** RECORDS FOR THIS EXERCISE **
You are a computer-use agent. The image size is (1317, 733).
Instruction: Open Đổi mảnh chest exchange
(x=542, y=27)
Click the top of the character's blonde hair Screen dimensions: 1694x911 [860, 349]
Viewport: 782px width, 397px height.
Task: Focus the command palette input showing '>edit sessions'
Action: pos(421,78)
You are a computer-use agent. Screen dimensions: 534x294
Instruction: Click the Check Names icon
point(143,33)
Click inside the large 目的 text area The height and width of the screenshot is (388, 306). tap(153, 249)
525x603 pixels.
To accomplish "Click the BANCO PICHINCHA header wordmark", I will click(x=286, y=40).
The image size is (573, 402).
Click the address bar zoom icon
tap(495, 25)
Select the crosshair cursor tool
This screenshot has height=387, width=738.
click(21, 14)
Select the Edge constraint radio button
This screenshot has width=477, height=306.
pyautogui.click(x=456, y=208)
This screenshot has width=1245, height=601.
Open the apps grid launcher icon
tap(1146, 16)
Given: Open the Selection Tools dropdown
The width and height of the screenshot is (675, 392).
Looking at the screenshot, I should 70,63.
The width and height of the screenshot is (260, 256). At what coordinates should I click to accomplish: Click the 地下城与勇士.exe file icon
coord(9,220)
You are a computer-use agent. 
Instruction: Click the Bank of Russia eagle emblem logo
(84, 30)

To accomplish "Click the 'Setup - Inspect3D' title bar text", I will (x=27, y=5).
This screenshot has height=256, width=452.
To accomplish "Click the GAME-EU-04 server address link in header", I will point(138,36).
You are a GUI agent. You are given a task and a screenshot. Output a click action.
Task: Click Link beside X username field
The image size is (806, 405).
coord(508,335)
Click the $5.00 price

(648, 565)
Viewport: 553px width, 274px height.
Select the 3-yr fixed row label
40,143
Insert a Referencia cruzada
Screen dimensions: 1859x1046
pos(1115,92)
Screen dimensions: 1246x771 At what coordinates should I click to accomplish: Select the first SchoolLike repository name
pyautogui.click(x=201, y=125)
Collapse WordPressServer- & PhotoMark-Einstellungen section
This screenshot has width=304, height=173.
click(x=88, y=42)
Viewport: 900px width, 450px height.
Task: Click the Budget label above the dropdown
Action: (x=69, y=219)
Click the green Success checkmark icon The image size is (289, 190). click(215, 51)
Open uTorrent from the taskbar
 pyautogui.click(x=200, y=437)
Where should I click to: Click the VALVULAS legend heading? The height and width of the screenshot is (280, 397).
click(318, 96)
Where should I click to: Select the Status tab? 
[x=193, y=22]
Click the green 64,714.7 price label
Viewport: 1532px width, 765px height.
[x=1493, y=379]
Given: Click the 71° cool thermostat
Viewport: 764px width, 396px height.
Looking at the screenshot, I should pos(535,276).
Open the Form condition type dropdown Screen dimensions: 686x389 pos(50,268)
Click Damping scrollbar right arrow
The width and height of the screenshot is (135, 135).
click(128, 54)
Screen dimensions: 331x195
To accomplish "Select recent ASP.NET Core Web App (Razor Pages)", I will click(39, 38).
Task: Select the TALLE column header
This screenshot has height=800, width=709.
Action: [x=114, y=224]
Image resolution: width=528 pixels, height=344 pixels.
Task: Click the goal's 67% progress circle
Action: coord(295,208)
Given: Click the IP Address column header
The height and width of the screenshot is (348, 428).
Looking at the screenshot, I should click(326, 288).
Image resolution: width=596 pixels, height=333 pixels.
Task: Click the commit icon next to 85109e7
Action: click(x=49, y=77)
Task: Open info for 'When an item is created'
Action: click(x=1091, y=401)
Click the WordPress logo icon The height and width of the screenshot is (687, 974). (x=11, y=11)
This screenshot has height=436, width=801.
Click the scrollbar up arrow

** PROBLEM STATEMENT **
Copy the lines above word for word.

** ANSWER FOR THIS EXERCISE **
You are a computer-use agent. The image size is (1317, 733).
Instruction: Open Đổi mảnh chest exchange
(x=542, y=27)
Click the top of the character's blonde hair Screen dimensions: 1694x911 [860, 349]
Viewport: 782px width, 397px height.
Task: Focus the command palette input showing '>edit sessions'
Action: pos(421,78)
You are a computer-use agent. Screen dimensions: 534x294
Instruction: Click the Check Names icon
point(143,33)
Click inside the large 目的 text area The height and width of the screenshot is (388, 306). tap(153, 249)
525x603 pixels.
To accomplish "Click the BANCO PICHINCHA header wordmark", I will click(x=286, y=40).
The image size is (573, 402).
Click the address bar zoom icon
tap(495, 25)
Select the crosshair cursor tool
This screenshot has height=387, width=738.
click(21, 14)
Select the Edge constraint radio button
This screenshot has width=477, height=306.
pyautogui.click(x=456, y=208)
This screenshot has width=1245, height=601.
Open the apps grid launcher icon
tap(1146, 16)
Given: Open the Selection Tools dropdown
The width and height of the screenshot is (675, 392).
Looking at the screenshot, I should 70,63.
The width and height of the screenshot is (260, 256). At what coordinates should I click to accomplish: Click the 地下城与勇士.exe file icon
coord(9,220)
You are a computer-use agent. 
Instruction: Click the Bank of Russia eagle emblem logo
(84, 30)

To accomplish "Click the 'Setup - Inspect3D' title bar text", I will (x=27, y=5).
This screenshot has height=256, width=452.
To accomplish "Click the GAME-EU-04 server address link in header", I will point(138,36).
You are a GUI agent. You are given a task and a screenshot. Output a click action.
Task: Click Link beside X username field
The image size is (806, 405).
coord(508,335)
Click the $5.00 price

(648, 565)
Viewport: 553px width, 274px height.
Select the 3-yr fixed row label
40,143
Insert a Referencia cruzada
Screen dimensions: 1859x1046
pos(1115,92)
Screen dimensions: 1246x771 At what coordinates should I click to accomplish: Select the first SchoolLike repository name
pyautogui.click(x=201, y=125)
Collapse WordPressServer- & PhotoMark-Einstellungen section
This screenshot has width=304, height=173.
click(x=88, y=42)
Viewport: 900px width, 450px height.
Task: Click the Budget label above the dropdown
Action: (x=69, y=219)
Click the green Success checkmark icon The image size is (289, 190). click(215, 51)
Open uTorrent from the taskbar
 pyautogui.click(x=200, y=437)
Where should I click to: Click the VALVULAS legend heading? The height and width of the screenshot is (280, 397).
click(318, 96)
Where should I click to: Select the Status tab? 
[x=193, y=22]
Click the green 64,714.7 price label
Viewport: 1532px width, 765px height.
[x=1493, y=379]
Given: Click the 71° cool thermostat
Viewport: 764px width, 396px height.
Looking at the screenshot, I should pos(535,276).
Open the Form condition type dropdown Screen dimensions: 686x389 pos(50,268)
Click Damping scrollbar right arrow
The width and height of the screenshot is (135, 135).
click(128, 54)
Screen dimensions: 331x195
To accomplish "Select recent ASP.NET Core Web App (Razor Pages)", I will click(39, 38).
Task: Select the TALLE column header
This screenshot has height=800, width=709.
Action: [x=114, y=224]
Image resolution: width=528 pixels, height=344 pixels.
Task: Click the goal's 67% progress circle
Action: coord(295,208)
Given: Click the IP Address column header
The height and width of the screenshot is (348, 428).
Looking at the screenshot, I should click(326, 288).
Image resolution: width=596 pixels, height=333 pixels.
Task: Click the commit icon next to 85109e7
Action: click(x=49, y=77)
Task: Open info for 'When an item is created'
Action: click(x=1091, y=401)
Click the WordPress logo icon The height and width of the screenshot is (687, 974). (x=11, y=11)
This screenshot has height=436, width=801.
Click the scrollbar up arrow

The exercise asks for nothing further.